Question

Soni was trying hard to prove $asin\theta +bcos\theta =\pm \sqrt{a^2+b^2-c^2}$. When $acos\theta -bsin\theta =c$. Her classmate Swati gave her a hint of squaring both sides of $acos\theta -bsin\theta =c$ and proceed further.
Following her hint, Soni was able to solve the problem and she thanks Swati for this hint.

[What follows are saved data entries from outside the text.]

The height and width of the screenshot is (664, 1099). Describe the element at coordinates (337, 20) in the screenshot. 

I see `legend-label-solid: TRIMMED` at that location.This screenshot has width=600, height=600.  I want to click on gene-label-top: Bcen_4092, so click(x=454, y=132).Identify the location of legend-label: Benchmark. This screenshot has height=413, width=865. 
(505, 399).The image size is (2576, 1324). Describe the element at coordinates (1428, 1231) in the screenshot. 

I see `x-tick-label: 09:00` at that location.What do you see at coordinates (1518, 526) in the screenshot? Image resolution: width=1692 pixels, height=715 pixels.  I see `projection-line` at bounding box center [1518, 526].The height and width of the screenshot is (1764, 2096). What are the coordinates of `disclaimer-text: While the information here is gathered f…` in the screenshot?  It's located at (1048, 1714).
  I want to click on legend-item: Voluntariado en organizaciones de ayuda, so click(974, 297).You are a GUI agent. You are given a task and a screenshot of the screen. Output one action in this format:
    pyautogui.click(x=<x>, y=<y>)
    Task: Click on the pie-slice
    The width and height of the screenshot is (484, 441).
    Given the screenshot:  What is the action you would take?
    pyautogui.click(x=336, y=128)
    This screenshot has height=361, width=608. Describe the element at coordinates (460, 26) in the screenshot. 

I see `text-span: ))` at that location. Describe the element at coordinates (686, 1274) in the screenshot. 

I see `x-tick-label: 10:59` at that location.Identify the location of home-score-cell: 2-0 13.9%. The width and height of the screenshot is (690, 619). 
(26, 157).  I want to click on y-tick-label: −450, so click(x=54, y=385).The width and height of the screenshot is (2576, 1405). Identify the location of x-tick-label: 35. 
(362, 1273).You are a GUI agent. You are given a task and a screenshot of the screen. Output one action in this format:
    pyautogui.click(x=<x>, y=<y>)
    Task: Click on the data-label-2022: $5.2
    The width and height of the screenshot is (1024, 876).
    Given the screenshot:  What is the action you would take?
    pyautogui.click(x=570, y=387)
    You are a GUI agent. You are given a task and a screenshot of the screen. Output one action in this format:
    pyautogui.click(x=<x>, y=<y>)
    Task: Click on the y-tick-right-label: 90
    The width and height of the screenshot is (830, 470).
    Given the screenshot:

Write the solution of the problem.

Answer 1

We have, $(acos\theta -bsin\theta )=c$

$=(acos\theta -bsin\theta {)}^2=c^2$ (squaring both sides)

$=a^{2}co{s}^2\theta +b^{2}si{n}^2\theta -2absin\theta \times cos\theta =c^2$

$=a^2(1-si{n}^2\theta )+b^2(1-co{s}^2\theta )-2absin\theta \times cos\theta =c^2$

$=$ $a^{2}si{n}^2\theta +b^{2}co{s}^2\theta +2absin\theta \times cos\theta$=$a^2+b^2-c^2$

$=(asin\theta +bcos\theta {)}^2=a^2+b^2-c^2$

$=(asin\theta +bcos\theta )=\pm \sqrt{a^2+b^2-c^2}$